Every entry that follows is to be set down exactly, with its pictures omitted.

Saved data entries
++++++++

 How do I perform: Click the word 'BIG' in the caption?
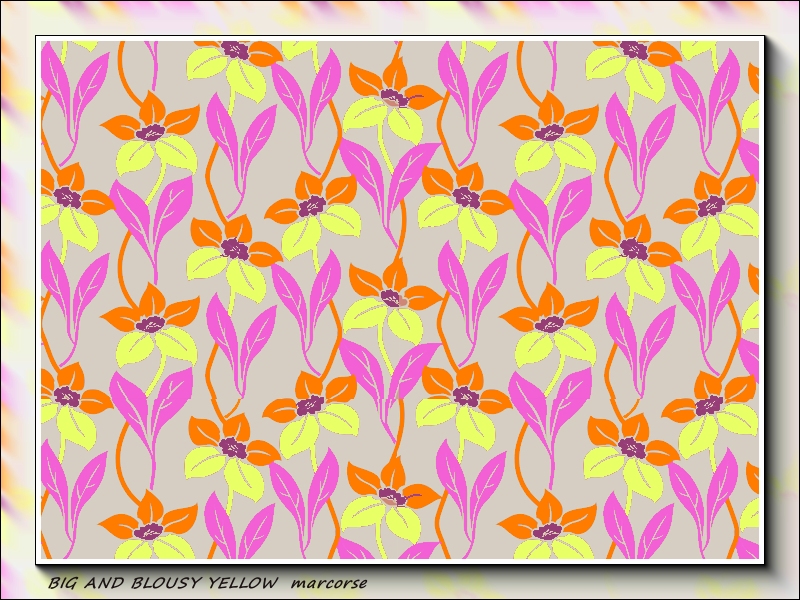coord(62,582)
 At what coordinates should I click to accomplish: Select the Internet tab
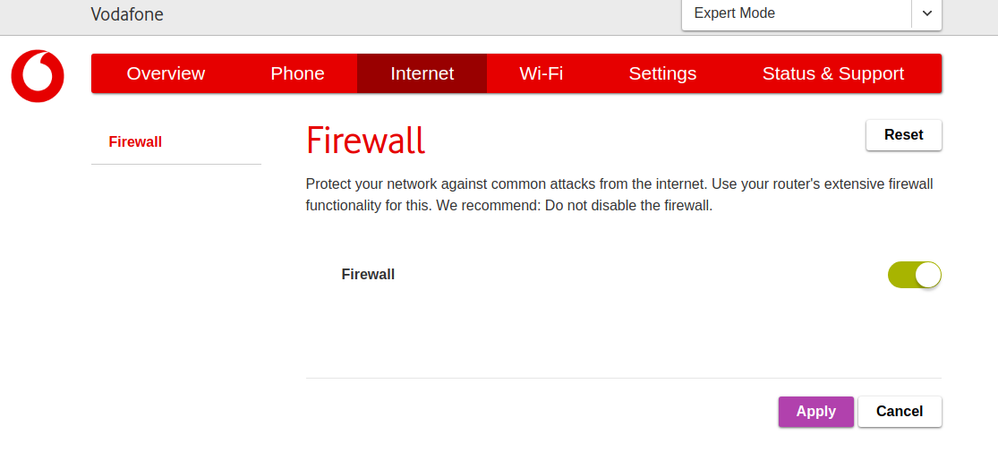coord(422,74)
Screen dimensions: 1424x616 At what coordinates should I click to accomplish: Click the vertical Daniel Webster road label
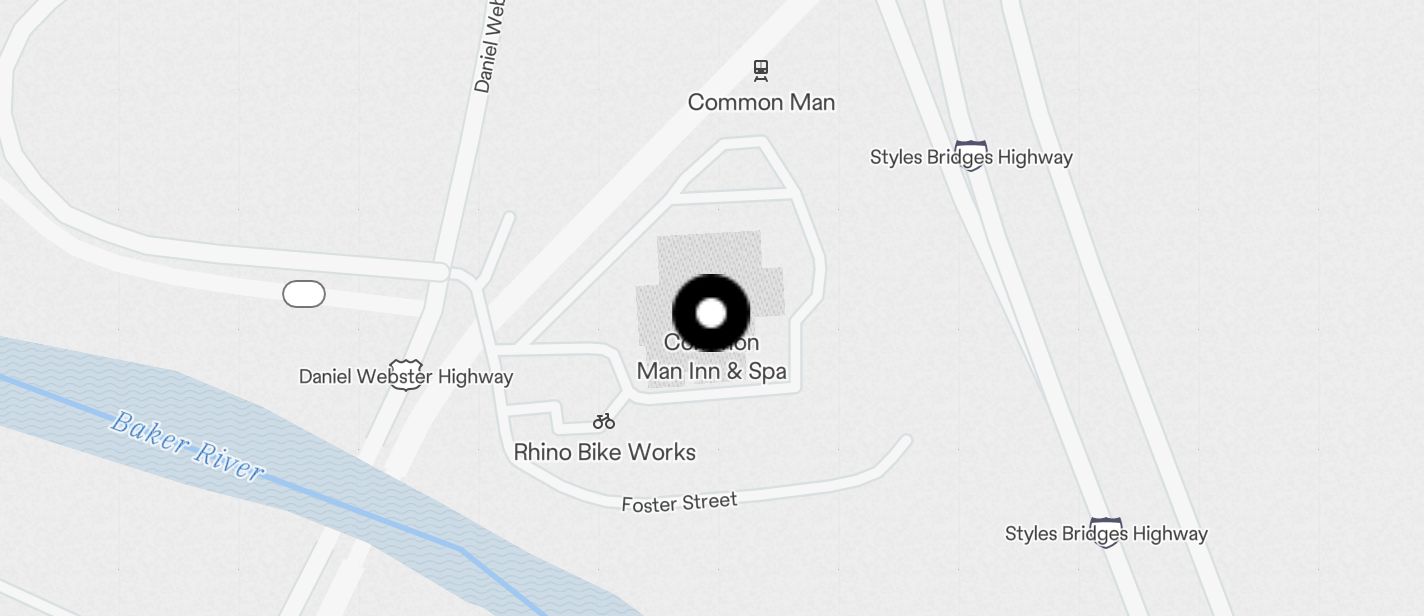(x=490, y=46)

++++++++

# TASK RESULT
 How do I perform: Click the word 'BIG' in the caption?
coord(62,582)
 At what coordinates should I click to accomplish: Select the Internet tab
coord(422,74)
Screen dimensions: 1424x616 At what coordinates should I click to accomplish: Click the vertical Daniel Webster road label
(x=490, y=46)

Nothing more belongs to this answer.